Its almost becoming a weekly internet soap opera. Rumors swirl about a company. Top executives deny anything is wrong. Top executives resign. Company restates earnings. Lawsuits fly.
But for all the noise, it seems unlikely that the directors of any of these companies, who have fiduciary duties to shareholders, will ever be blamed for wrongdoing. The law makes them responsible, but there is enough wiggle room to keep them out of harms way, according to lawyers who specialize in corporate law.
The law says that “directors are entitled to make bad business judgments if they do their duty on an informed basis,” said John Gorman, a lawyer at Washington, D.C., law firm Luse Lehman Gorman Pomerenk & Schick. He also teaches corporate governance at the National Association of Corporate Directors. “There is no fiduciary responsibility to have earnings at a certain level,” he said. In addition, investment bankers who take a company public are generally not held responsible one year after the stock offering, Gorman said.
The Securities and Exchange Commission has brought 429 civil cases against corporations in the last five years, charging violations of financial disclosures requirements. Lawyers said they expect more lawsuits from shareholders, and most expect the SEC to continue cracking down.
The melodrama played out again last week, as online marketplace PurchasePro announced that its founder, chairman, CEO and largest shareholder, Charles “Junior” Johnson, had resigned and left the company. The next day, the Las Vegas company reported “revised” results for the first quarter, ended March 31, that lowered revenue to $17.1 million from the $29.8 million reported April 26. The net loss was put at $32.4 million, or $14.3 million more than first reported.
PurchasePro gave no explanation for the new results, and a spokesman even denied that the company was restating its numbers. “Its a revision,” the spokesman said. “There is a difference.”
Critical Path found itself in a similar situation earlier this year, when it put President David Thatcher and William Rinehart, vice president of worldwide sales, on administrative leave and later restated earnings. MicroStrategy went through a similar crisis.

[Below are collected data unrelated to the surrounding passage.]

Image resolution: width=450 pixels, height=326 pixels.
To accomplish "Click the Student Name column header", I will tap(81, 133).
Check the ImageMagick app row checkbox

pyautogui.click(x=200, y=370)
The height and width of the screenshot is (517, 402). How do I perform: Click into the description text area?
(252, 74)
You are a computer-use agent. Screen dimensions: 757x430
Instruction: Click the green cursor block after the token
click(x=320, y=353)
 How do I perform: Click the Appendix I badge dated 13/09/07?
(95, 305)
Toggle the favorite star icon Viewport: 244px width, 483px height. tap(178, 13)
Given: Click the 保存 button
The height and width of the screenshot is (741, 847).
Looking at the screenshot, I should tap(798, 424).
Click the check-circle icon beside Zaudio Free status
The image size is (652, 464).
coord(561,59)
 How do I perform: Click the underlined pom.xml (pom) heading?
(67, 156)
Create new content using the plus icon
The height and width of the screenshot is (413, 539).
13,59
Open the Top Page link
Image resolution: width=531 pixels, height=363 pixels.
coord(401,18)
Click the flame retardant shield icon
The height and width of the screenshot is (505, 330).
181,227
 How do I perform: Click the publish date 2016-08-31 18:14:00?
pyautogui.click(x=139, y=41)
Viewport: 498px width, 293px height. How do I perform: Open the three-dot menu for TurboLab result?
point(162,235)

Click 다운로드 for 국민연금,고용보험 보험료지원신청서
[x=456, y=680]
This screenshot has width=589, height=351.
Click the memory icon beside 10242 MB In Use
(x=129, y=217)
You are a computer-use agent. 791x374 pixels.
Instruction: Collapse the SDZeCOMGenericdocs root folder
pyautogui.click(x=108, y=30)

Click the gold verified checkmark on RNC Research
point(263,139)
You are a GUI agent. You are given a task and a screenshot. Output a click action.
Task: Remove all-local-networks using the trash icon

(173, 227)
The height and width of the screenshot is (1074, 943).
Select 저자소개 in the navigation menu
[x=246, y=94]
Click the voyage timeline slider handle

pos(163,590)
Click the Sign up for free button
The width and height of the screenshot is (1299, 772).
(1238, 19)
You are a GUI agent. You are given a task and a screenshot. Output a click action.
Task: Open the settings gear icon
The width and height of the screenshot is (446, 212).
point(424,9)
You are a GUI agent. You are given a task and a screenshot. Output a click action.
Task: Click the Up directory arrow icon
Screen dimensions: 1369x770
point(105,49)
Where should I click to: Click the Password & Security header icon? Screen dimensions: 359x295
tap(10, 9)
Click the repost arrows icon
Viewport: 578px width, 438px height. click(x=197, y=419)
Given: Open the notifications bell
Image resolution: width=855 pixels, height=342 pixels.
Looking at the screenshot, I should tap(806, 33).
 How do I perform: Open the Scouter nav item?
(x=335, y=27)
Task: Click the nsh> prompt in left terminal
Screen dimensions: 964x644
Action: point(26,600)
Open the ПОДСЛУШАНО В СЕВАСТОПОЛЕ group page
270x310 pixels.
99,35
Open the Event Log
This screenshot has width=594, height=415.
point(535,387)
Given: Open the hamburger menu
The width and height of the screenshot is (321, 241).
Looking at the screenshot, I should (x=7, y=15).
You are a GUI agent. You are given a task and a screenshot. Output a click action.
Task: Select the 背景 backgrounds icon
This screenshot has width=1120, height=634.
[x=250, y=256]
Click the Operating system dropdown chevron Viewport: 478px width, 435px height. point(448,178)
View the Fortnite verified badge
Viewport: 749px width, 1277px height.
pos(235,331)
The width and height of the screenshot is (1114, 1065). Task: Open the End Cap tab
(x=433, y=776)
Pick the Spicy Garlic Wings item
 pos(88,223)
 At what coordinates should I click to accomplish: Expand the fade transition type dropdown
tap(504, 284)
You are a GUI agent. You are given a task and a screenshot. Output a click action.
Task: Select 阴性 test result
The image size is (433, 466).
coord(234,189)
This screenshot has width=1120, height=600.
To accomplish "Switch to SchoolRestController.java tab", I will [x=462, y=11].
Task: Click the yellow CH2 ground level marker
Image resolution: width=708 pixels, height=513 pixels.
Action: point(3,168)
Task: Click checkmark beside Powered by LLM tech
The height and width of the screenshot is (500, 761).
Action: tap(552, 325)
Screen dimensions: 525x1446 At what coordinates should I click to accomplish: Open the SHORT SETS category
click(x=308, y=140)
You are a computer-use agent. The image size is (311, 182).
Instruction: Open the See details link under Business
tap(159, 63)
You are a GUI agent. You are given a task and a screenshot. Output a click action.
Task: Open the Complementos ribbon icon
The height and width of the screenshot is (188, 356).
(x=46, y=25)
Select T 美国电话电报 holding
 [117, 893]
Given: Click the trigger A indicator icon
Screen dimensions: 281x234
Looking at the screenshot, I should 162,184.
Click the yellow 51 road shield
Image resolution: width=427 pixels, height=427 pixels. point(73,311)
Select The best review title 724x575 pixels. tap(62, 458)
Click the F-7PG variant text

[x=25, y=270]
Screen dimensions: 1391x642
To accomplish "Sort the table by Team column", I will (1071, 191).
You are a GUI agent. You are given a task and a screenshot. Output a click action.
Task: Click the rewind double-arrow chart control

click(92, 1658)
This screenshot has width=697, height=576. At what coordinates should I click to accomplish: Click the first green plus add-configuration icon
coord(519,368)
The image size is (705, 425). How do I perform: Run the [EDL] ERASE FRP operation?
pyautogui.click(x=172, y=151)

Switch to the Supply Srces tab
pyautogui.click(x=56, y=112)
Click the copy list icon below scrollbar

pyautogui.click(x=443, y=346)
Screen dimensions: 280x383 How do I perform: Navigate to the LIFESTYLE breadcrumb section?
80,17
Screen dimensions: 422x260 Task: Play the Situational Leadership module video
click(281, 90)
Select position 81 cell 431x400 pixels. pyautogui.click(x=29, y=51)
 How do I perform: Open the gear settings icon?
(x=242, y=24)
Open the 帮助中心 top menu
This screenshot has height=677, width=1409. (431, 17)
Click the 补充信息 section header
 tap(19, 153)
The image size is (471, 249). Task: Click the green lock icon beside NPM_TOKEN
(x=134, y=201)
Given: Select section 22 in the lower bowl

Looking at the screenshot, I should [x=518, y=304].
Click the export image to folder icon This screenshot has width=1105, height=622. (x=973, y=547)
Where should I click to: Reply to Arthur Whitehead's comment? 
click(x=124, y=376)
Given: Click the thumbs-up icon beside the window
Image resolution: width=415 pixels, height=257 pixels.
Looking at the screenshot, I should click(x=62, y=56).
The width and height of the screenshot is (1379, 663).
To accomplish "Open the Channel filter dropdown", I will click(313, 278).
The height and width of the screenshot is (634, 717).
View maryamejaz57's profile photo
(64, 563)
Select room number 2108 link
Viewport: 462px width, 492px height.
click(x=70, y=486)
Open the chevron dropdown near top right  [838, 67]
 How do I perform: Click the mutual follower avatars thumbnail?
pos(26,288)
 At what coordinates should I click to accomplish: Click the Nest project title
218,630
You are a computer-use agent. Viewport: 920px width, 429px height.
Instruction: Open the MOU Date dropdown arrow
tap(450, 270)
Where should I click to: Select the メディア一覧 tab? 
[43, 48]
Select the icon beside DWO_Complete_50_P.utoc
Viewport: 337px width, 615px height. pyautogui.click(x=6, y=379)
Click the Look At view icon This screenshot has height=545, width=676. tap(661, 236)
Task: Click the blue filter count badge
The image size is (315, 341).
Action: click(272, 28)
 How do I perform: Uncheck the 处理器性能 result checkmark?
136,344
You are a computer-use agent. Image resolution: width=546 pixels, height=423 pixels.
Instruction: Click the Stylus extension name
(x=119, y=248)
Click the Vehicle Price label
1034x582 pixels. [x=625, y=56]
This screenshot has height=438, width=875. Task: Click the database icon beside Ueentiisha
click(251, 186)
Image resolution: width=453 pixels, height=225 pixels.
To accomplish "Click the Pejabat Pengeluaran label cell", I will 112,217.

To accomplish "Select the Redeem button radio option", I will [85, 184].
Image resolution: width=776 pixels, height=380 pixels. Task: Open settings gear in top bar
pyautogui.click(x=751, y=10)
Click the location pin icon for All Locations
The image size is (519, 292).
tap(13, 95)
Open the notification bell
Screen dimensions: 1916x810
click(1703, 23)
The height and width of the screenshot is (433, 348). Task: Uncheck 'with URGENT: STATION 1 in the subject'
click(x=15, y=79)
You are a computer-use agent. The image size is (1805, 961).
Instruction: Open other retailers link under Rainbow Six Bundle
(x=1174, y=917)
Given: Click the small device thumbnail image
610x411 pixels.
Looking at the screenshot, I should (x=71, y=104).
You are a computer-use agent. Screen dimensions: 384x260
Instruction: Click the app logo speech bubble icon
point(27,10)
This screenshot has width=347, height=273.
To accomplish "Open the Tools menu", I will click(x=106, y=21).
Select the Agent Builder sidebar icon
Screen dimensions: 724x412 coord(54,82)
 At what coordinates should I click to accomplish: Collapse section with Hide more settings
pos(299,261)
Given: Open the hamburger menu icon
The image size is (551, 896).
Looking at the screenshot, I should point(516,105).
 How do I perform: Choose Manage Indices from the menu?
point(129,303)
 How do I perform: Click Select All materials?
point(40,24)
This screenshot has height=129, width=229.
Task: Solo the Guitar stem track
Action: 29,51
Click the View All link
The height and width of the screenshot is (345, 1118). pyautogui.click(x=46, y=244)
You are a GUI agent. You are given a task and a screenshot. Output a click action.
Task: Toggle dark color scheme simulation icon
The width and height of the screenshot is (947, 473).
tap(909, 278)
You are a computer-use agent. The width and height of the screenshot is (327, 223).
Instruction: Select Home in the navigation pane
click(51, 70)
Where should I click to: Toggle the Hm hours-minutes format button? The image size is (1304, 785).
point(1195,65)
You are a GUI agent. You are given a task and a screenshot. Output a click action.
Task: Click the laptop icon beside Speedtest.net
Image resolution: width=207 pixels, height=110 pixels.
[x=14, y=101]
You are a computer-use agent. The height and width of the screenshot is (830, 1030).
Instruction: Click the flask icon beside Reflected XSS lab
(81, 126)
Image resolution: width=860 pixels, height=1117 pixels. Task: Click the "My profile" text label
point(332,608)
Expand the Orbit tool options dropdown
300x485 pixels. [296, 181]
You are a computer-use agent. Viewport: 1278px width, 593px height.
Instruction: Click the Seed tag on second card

Almost all corporations, especially new Internet companies, have a provision in their charters that says a director cannot be held liable unless he or she is guilty of disloyalty or conflict of interest involving the company, said Leonard Chazen, a partner at Covington & Burling, a major New York law firm.
“Even if you accuse the directors of having been asleep at the switch, shareholders are not likely to get a monetary award against [them],” Chazen said.